(Problem requirements): Take the lines from the line containing "Enable the Aircraft/Watercraft checkbox" through the end of the entries and output them exactly, with no pictures and nothing more.

_ _ _

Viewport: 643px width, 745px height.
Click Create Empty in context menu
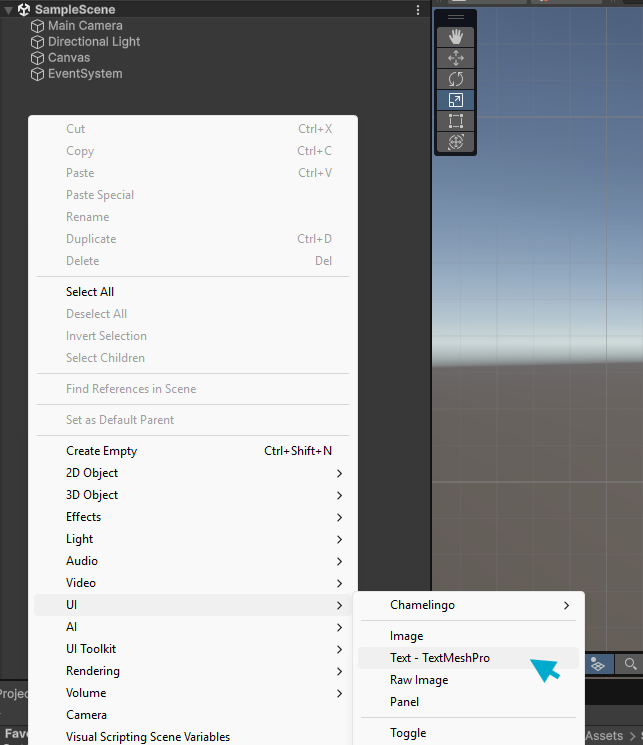point(102,451)
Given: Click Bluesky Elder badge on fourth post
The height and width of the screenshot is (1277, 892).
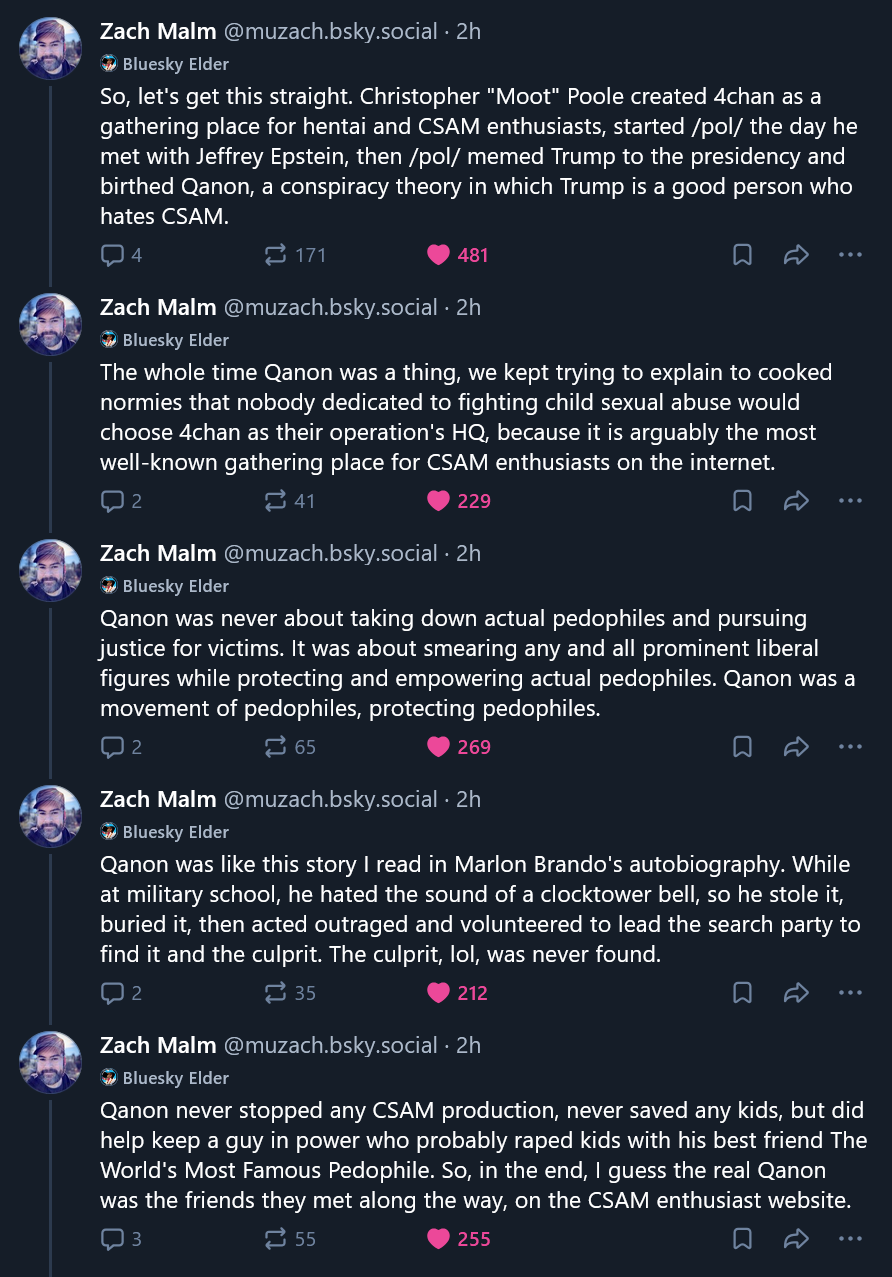Looking at the screenshot, I should click(165, 832).
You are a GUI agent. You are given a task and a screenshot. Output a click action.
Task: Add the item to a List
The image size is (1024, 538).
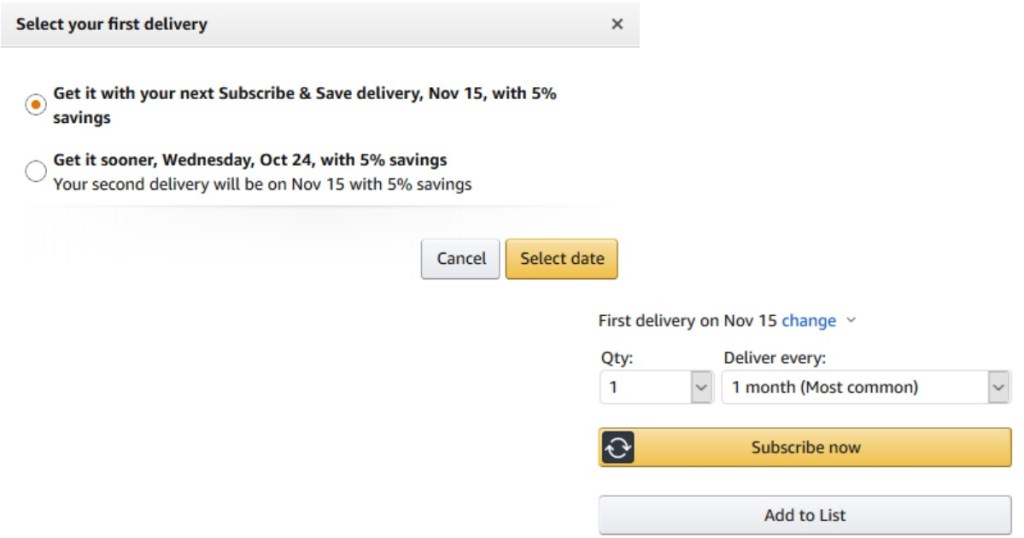pos(805,515)
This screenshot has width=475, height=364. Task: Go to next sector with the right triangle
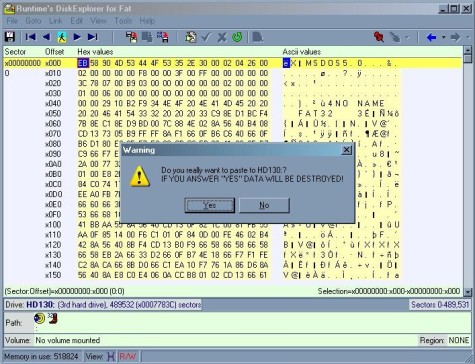pyautogui.click(x=77, y=37)
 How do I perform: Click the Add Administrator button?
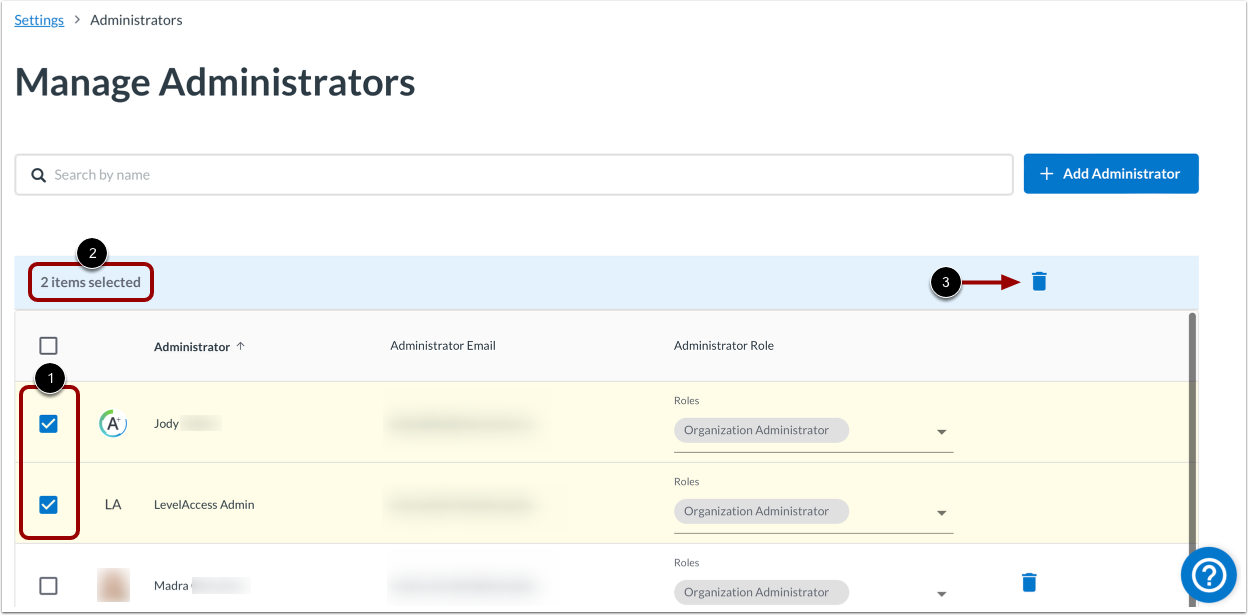pyautogui.click(x=1111, y=173)
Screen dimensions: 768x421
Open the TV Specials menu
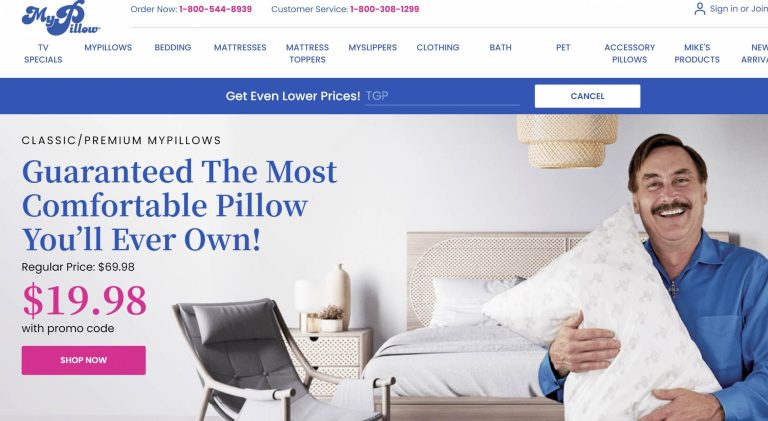click(43, 53)
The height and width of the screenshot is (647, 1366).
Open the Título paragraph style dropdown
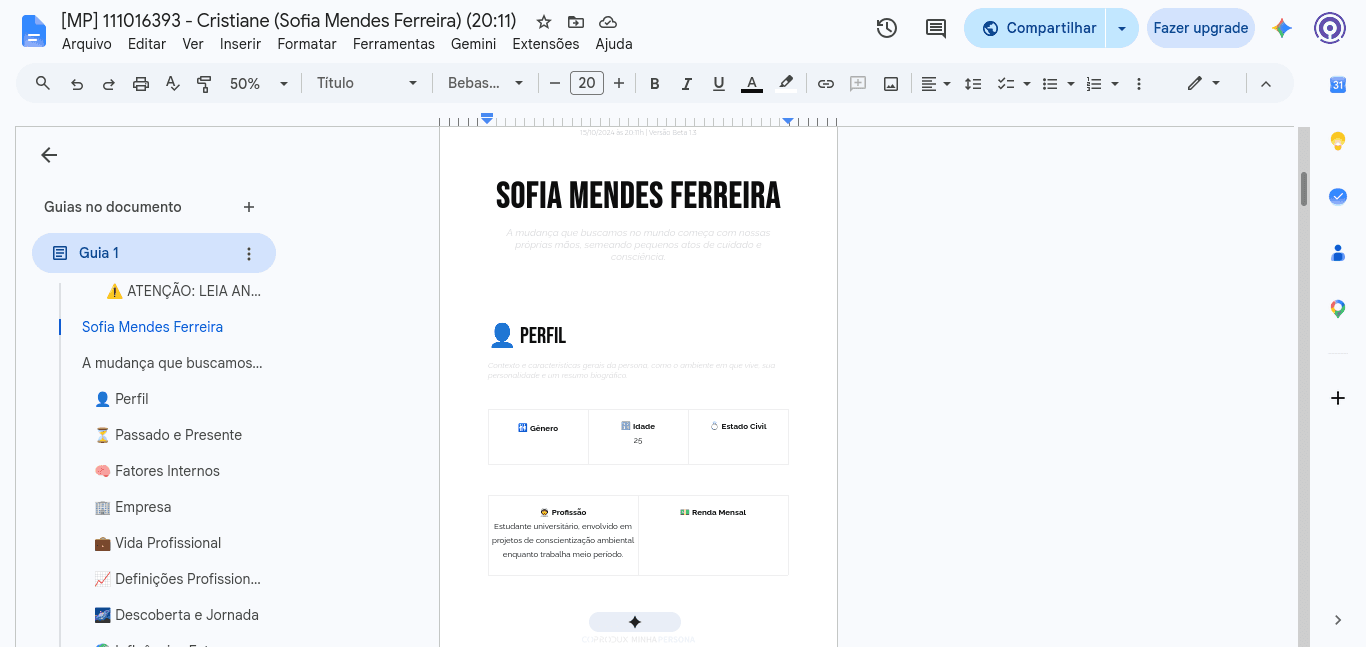click(367, 84)
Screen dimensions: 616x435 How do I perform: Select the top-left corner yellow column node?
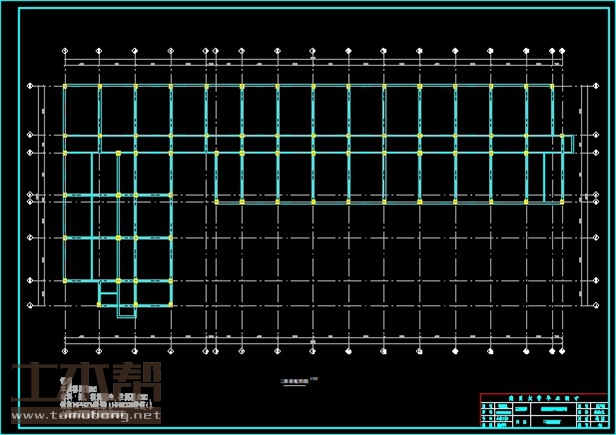click(x=65, y=87)
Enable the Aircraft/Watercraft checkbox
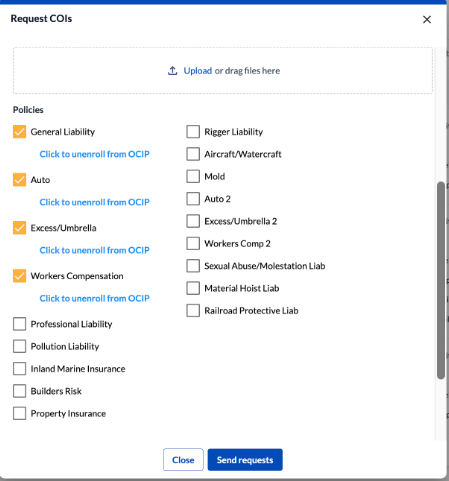 [x=193, y=154]
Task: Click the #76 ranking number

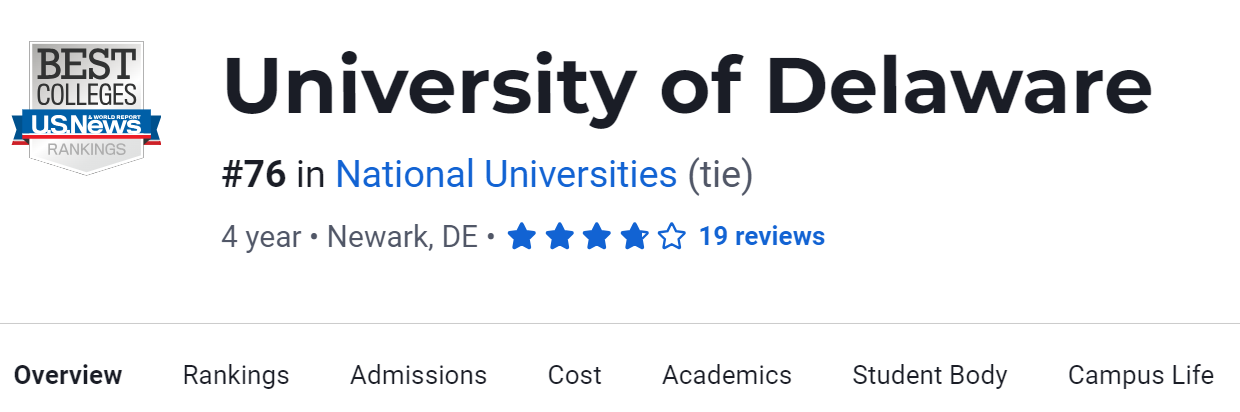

_ _ _

(Reply):
Enable the Aircraft/Watercraft checkbox
 [x=193, y=154]
Task: Click the #76 ranking number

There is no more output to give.